• Exercise
Please give the data again in full, exactly as it reads.

• Dataset extract
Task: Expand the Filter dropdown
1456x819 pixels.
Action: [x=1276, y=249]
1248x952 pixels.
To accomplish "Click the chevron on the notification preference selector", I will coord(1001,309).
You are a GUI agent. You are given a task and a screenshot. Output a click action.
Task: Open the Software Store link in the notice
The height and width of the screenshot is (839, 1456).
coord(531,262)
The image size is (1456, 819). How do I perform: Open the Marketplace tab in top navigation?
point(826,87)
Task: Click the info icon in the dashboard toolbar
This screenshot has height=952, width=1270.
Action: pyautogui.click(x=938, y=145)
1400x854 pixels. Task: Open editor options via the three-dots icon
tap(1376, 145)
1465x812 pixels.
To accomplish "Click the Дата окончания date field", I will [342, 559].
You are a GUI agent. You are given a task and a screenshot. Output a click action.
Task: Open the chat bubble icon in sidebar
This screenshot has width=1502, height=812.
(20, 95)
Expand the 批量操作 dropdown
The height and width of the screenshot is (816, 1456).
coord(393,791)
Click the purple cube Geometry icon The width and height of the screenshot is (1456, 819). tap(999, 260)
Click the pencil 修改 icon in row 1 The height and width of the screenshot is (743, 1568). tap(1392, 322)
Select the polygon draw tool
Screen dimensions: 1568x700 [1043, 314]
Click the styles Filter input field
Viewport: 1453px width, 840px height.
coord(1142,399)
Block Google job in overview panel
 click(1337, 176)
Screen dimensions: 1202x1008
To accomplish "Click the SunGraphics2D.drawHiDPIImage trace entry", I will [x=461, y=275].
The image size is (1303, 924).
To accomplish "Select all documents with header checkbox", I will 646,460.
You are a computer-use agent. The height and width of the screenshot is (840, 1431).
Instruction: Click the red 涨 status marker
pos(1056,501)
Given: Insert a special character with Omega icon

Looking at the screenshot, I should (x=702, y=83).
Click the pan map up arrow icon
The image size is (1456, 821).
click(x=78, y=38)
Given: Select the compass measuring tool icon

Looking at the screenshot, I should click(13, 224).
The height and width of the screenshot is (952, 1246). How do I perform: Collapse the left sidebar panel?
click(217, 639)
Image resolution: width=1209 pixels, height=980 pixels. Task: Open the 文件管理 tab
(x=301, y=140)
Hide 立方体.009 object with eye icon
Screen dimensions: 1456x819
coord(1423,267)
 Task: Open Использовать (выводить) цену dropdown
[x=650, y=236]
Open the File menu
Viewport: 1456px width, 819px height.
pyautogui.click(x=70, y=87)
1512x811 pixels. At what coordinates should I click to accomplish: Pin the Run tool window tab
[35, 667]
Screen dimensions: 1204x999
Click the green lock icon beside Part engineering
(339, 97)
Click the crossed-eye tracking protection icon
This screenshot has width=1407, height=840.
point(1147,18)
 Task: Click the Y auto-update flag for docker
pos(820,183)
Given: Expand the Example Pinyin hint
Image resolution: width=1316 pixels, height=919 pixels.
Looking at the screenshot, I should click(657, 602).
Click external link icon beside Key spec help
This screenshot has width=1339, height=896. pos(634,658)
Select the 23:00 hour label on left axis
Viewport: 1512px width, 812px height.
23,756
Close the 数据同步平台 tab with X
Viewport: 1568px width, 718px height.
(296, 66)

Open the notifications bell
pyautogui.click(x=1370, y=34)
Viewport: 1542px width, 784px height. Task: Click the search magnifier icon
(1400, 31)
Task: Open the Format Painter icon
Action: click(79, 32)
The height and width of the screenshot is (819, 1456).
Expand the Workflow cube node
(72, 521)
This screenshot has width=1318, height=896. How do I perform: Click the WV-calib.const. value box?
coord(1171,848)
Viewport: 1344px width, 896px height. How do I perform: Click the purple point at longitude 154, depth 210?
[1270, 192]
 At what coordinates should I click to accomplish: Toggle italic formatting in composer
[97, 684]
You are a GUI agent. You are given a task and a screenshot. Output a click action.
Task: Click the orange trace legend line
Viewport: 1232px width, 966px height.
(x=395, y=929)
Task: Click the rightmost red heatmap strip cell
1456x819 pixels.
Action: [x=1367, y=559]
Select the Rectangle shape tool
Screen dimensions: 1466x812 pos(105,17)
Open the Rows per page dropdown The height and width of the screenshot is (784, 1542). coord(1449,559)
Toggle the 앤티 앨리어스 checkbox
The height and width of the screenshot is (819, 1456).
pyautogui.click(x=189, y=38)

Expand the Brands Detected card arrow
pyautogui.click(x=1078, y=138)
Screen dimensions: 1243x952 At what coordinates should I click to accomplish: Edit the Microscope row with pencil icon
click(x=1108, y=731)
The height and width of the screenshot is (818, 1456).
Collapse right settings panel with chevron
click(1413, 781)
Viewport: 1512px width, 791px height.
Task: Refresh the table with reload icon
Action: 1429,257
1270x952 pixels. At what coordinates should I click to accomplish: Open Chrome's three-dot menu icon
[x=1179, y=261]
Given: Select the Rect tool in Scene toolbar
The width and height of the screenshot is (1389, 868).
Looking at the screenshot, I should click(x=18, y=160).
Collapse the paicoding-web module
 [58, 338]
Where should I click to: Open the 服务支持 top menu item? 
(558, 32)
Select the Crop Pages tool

• Solution to the exercise
Task: Expand the Filter dropdown
1456x819 pixels.
Action: [x=1276, y=249]
1248x952 pixels.
To accomplish "Click the chevron on the notification preference selector", I will coord(1001,309).
You are a GUI agent. You are given a task and a screenshot. Output a click action.
Task: Open the Software Store link in the notice
The height and width of the screenshot is (839, 1456).
coord(531,262)
The image size is (1456, 819). How do I perform: Open the Marketplace tab in top navigation?
point(826,87)
Task: Click the info icon in the dashboard toolbar
This screenshot has height=952, width=1270.
Action: pyautogui.click(x=938, y=145)
1400x854 pixels. Task: Open editor options via the three-dots icon
tap(1376, 145)
1465x812 pixels.
To accomplish "Click the Дата окончания date field", I will [342, 559].
You are a GUI agent. You are given a task and a screenshot. Output a click action.
Task: Open the chat bubble icon in sidebar
This screenshot has width=1502, height=812.
(20, 95)
Expand the 批量操作 dropdown
The height and width of the screenshot is (816, 1456).
coord(393,791)
Click the purple cube Geometry icon The width and height of the screenshot is (1456, 819). tap(999, 260)
Click the pencil 修改 icon in row 1 The height and width of the screenshot is (743, 1568). tap(1392, 322)
Select the polygon draw tool
Screen dimensions: 1568x700 [1043, 314]
Click the styles Filter input field
Viewport: 1453px width, 840px height.
coord(1142,399)
Block Google job in overview panel
 click(1337, 176)
Screen dimensions: 1202x1008
To accomplish "Click the SunGraphics2D.drawHiDPIImage trace entry", I will [x=461, y=275].
The image size is (1303, 924).
To accomplish "Select all documents with header checkbox", I will 646,460.
You are a computer-use agent. The height and width of the screenshot is (840, 1431).
Instruction: Click the red 涨 status marker
pos(1056,501)
Given: Insert a special character with Omega icon

Looking at the screenshot, I should (x=702, y=83).
Click the pan map up arrow icon
The image size is (1456, 821).
click(x=78, y=38)
Given: Select the compass measuring tool icon

Looking at the screenshot, I should click(13, 224).
The height and width of the screenshot is (952, 1246). How do I perform: Collapse the left sidebar panel?
click(217, 639)
Image resolution: width=1209 pixels, height=980 pixels. Task: Open the 文件管理 tab
(x=301, y=140)
Hide 立方体.009 object with eye icon
Screen dimensions: 1456x819
coord(1423,267)
 Task: Open Использовать (выводить) цену dropdown
[x=650, y=236]
Open the File menu
Viewport: 1456px width, 819px height.
pyautogui.click(x=70, y=87)
1512x811 pixels. At what coordinates should I click to accomplish: Pin the Run tool window tab
[35, 667]
Screen dimensions: 1204x999
Click the green lock icon beside Part engineering
(339, 97)
Click the crossed-eye tracking protection icon
This screenshot has width=1407, height=840.
point(1147,18)
 Task: Click the Y auto-update flag for docker
pos(820,183)
Given: Expand the Example Pinyin hint
Image resolution: width=1316 pixels, height=919 pixels.
Looking at the screenshot, I should click(657, 602).
Click external link icon beside Key spec help
This screenshot has width=1339, height=896. pos(634,658)
Select the 23:00 hour label on left axis
Viewport: 1512px width, 812px height.
23,756
Close the 数据同步平台 tab with X
Viewport: 1568px width, 718px height.
(296, 66)

Open the notifications bell
pyautogui.click(x=1370, y=34)
Viewport: 1542px width, 784px height. Task: Click the search magnifier icon
(1400, 31)
Task: Open the Format Painter icon
Action: click(79, 32)
The height and width of the screenshot is (819, 1456).
Expand the Workflow cube node
(72, 521)
This screenshot has width=1318, height=896. How do I perform: Click the WV-calib.const. value box?
coord(1171,848)
Viewport: 1344px width, 896px height. How do I perform: Click the purple point at longitude 154, depth 210?
[1270, 192]
 At what coordinates should I click to accomplish: Toggle italic formatting in composer
[97, 684]
You are a GUI agent. You are given a task and a screenshot. Output a click action.
Task: Click the orange trace legend line
Viewport: 1232px width, 966px height.
(x=395, y=929)
Task: Click the rightmost red heatmap strip cell
1456x819 pixels.
Action: [x=1367, y=559]
Select the Rectangle shape tool
Screen dimensions: 1466x812 pos(105,17)
Open the Rows per page dropdown The height and width of the screenshot is (784, 1542). coord(1449,559)
Toggle the 앤티 앨리어스 checkbox
The height and width of the screenshot is (819, 1456).
pyautogui.click(x=189, y=38)

Expand the Brands Detected card arrow
pyautogui.click(x=1078, y=138)
Screen dimensions: 1243x952 At what coordinates should I click to accomplish: Edit the Microscope row with pencil icon
click(x=1108, y=731)
The height and width of the screenshot is (818, 1456).
Collapse right settings panel with chevron
click(1413, 781)
Viewport: 1512px width, 791px height.
Task: Refresh the table with reload icon
Action: 1429,257
1270x952 pixels. At what coordinates should I click to accomplish: Open Chrome's three-dot menu icon
[x=1179, y=261]
Given: Select the Rect tool in Scene toolbar
The width and height of the screenshot is (1389, 868).
Looking at the screenshot, I should click(x=18, y=160).
Collapse the paicoding-web module
 [58, 338]
Where should I click to: Open the 服务支持 top menu item? 
(558, 32)
Select the Crop Pages tool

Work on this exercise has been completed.